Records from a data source

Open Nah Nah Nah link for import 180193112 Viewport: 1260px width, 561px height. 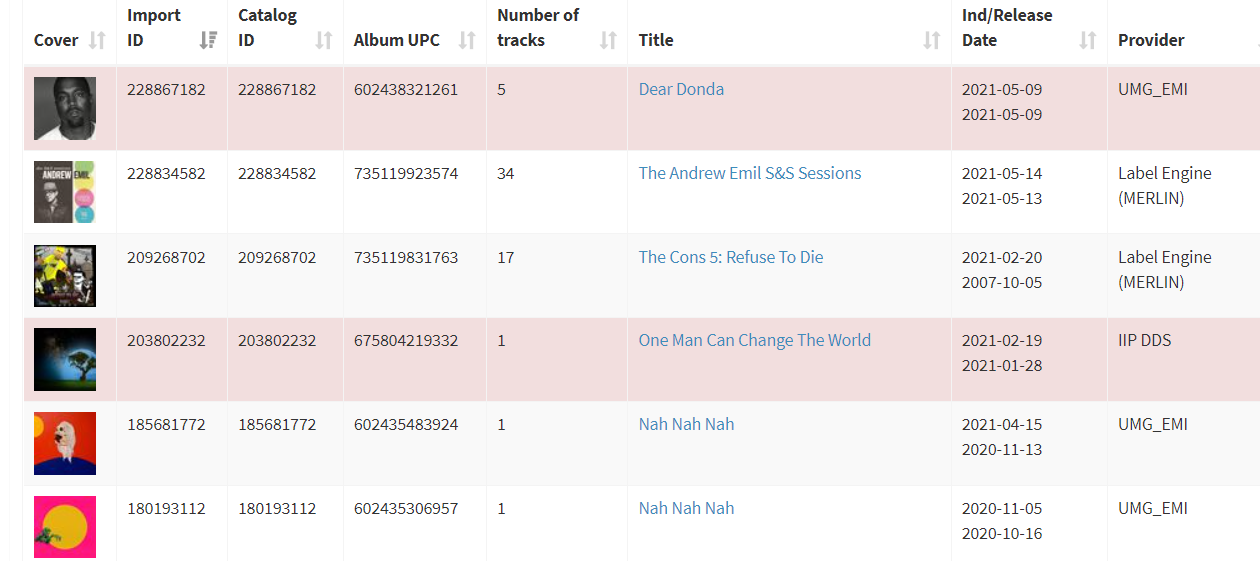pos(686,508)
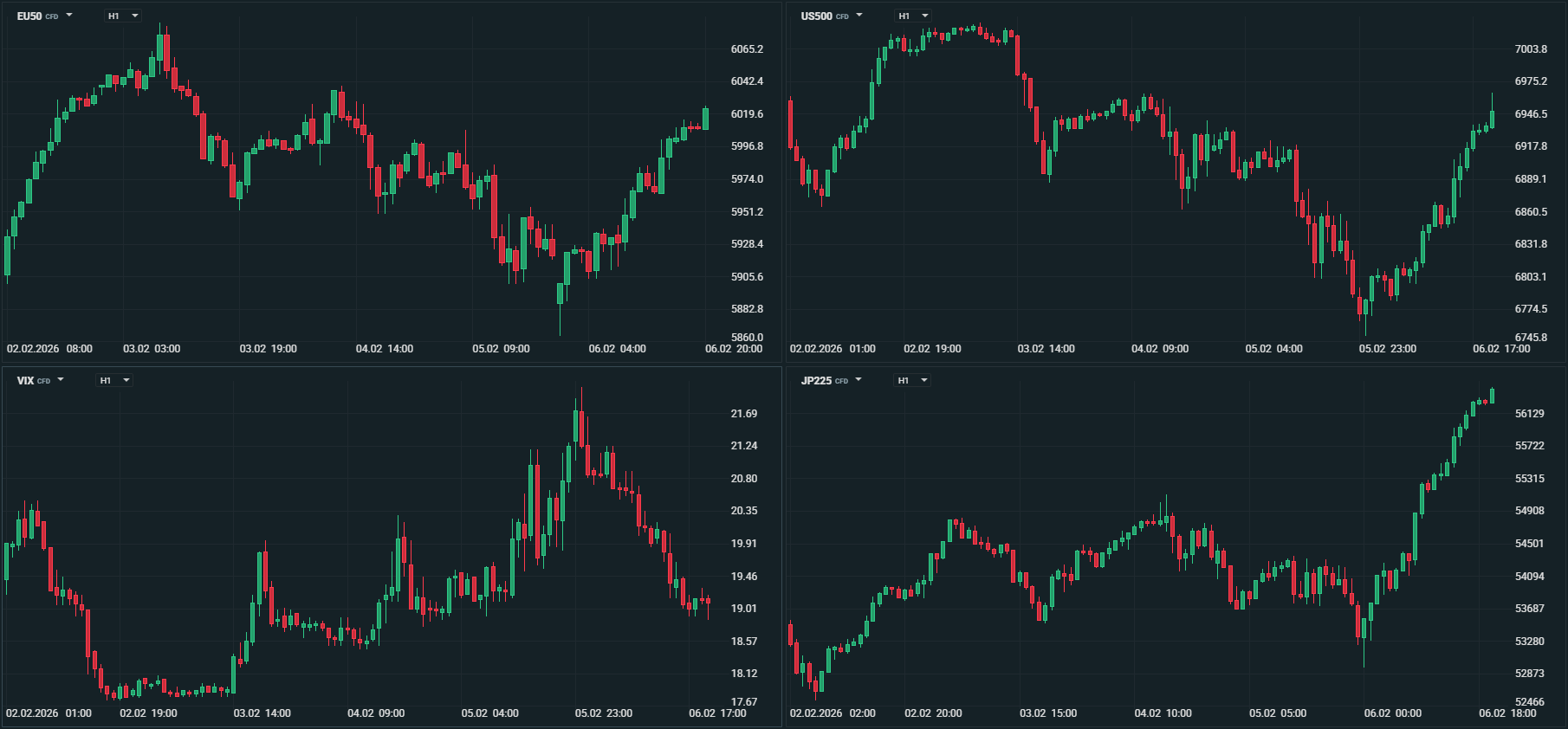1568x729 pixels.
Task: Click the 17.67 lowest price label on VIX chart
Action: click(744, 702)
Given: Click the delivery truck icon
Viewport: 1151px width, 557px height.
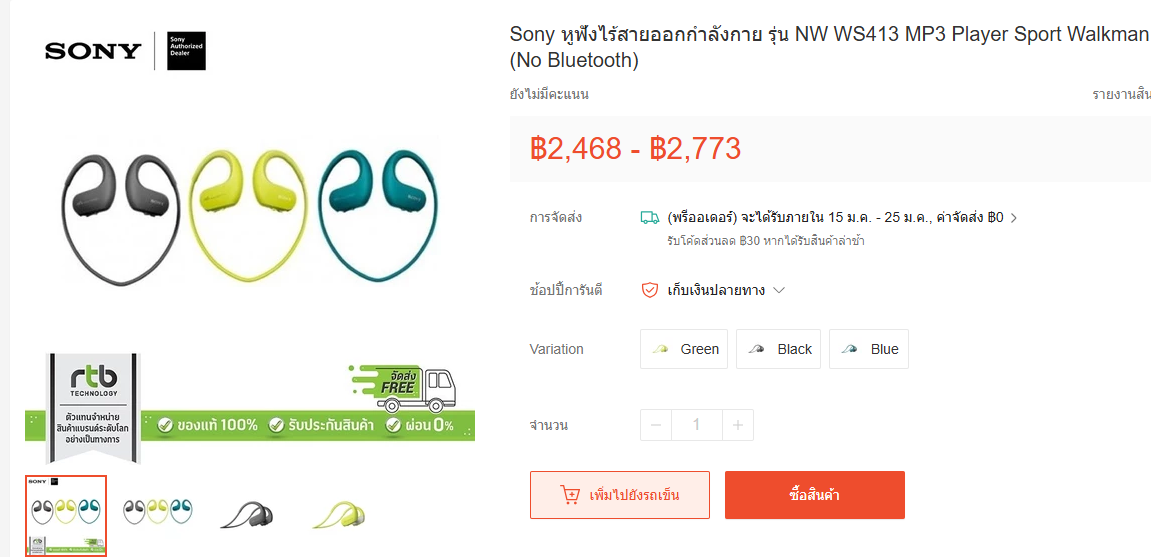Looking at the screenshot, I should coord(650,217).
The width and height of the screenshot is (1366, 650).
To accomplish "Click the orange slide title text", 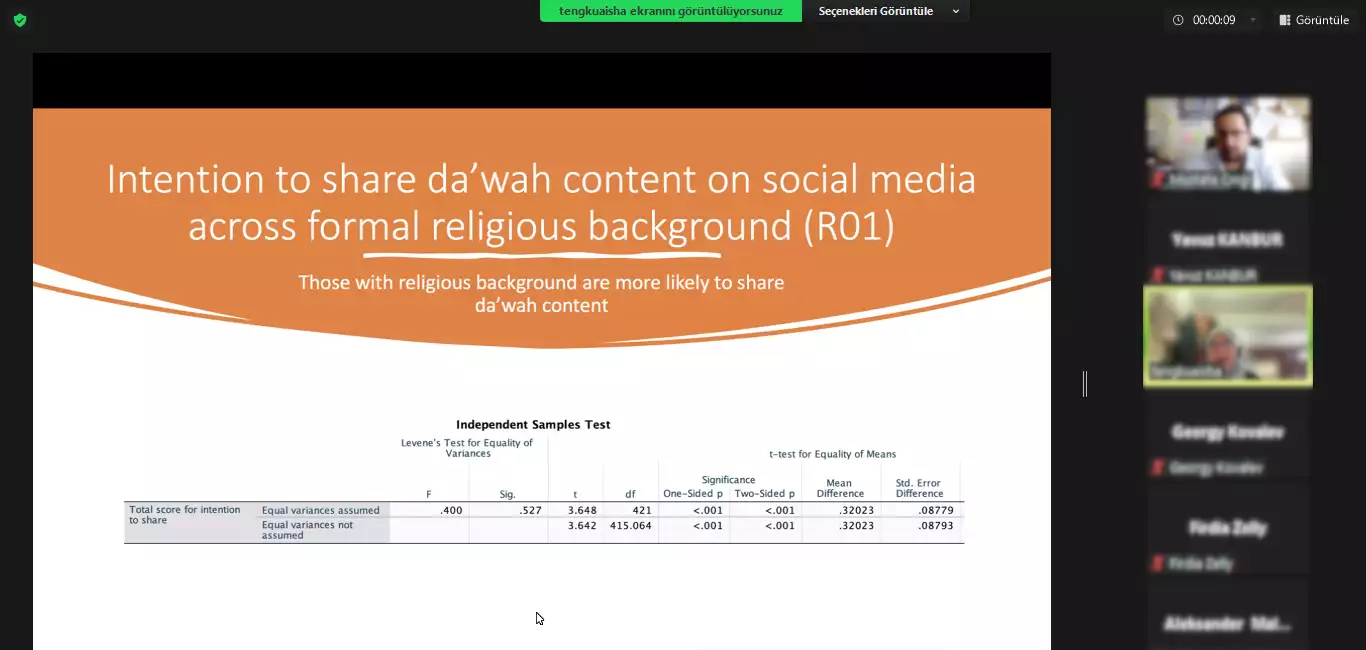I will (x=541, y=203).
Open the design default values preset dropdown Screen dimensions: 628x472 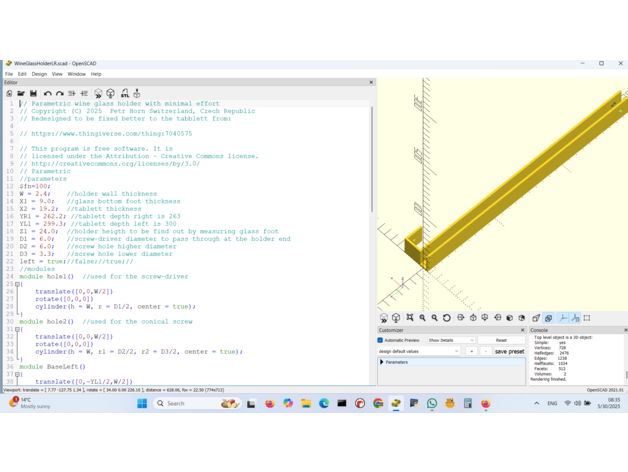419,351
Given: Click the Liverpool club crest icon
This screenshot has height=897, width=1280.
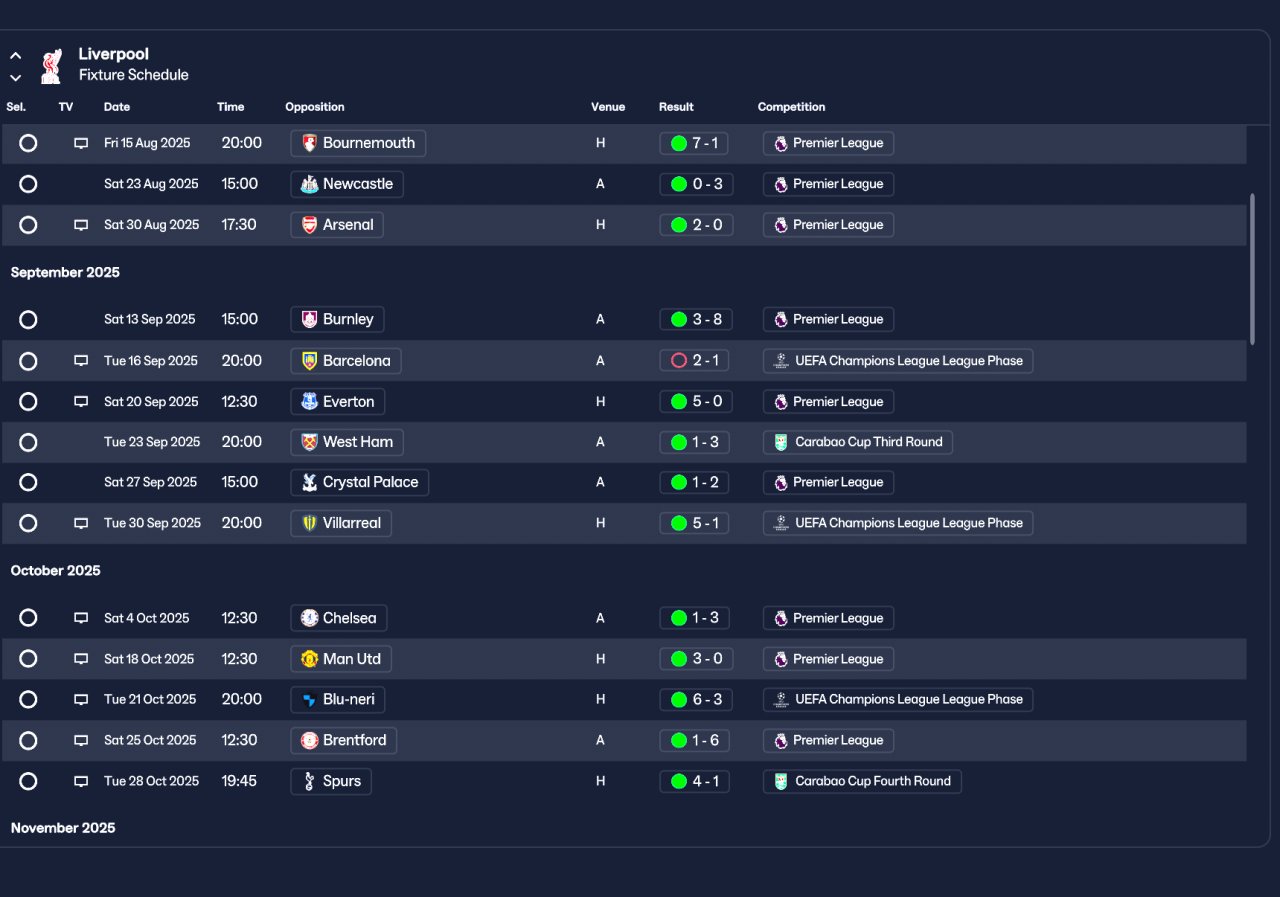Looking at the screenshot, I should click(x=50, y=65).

- PROBLEM TO SOLVE
Leaving out every picture, transcribe exactly the lines from the line that contains "Given: Click the Liverpool club crest icon" through the final line of the entries above.

- YOUR SOLUTION
Given: Click the Liverpool club crest icon
This screenshot has height=897, width=1280.
Looking at the screenshot, I should click(x=50, y=65).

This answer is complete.